*EXERCISE DIRECTIONS*
If a line in the listing below contains "computer", return that line.

*DATA FOR PROCESSING*
********************
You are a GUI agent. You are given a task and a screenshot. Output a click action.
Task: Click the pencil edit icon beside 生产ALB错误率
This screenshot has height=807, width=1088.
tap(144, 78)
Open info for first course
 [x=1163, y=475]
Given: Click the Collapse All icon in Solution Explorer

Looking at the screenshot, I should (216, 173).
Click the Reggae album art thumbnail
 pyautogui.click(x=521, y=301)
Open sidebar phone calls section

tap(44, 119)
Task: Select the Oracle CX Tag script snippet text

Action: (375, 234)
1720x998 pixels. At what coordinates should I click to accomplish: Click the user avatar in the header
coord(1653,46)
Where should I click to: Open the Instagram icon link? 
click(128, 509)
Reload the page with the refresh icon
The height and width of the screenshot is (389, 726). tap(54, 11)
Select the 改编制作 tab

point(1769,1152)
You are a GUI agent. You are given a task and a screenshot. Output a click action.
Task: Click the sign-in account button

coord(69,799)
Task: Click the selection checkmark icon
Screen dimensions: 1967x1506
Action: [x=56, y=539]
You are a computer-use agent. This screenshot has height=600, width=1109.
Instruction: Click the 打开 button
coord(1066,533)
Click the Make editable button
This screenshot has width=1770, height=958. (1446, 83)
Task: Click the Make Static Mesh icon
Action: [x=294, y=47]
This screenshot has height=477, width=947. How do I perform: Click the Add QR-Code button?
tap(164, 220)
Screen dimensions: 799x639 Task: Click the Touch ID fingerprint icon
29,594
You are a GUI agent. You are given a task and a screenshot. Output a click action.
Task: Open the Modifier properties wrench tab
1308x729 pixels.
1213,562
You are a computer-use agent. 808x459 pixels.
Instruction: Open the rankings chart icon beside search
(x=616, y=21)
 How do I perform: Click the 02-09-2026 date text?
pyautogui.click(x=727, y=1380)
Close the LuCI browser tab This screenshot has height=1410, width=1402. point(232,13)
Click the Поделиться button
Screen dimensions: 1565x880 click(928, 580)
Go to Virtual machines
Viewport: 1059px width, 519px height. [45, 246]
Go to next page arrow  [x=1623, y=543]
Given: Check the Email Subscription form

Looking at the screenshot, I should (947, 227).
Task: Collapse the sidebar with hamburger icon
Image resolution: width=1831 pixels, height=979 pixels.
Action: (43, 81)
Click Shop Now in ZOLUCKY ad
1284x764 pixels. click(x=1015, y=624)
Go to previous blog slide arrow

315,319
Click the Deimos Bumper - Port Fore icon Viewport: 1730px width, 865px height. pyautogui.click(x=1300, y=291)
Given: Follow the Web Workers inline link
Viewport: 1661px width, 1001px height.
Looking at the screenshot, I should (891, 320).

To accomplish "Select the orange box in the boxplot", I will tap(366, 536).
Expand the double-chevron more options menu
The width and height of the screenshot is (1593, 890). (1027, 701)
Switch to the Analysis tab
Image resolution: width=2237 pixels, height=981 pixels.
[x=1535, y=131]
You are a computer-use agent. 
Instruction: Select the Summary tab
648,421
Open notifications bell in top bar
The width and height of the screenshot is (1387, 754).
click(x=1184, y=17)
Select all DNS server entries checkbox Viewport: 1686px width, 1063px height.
********************
*YOUR RESPONSE*
You are a computer-use agent. This screenshot has height=600, width=1109.
You are a computer-use agent. 808x459 pixels.
You are a computer-use agent. 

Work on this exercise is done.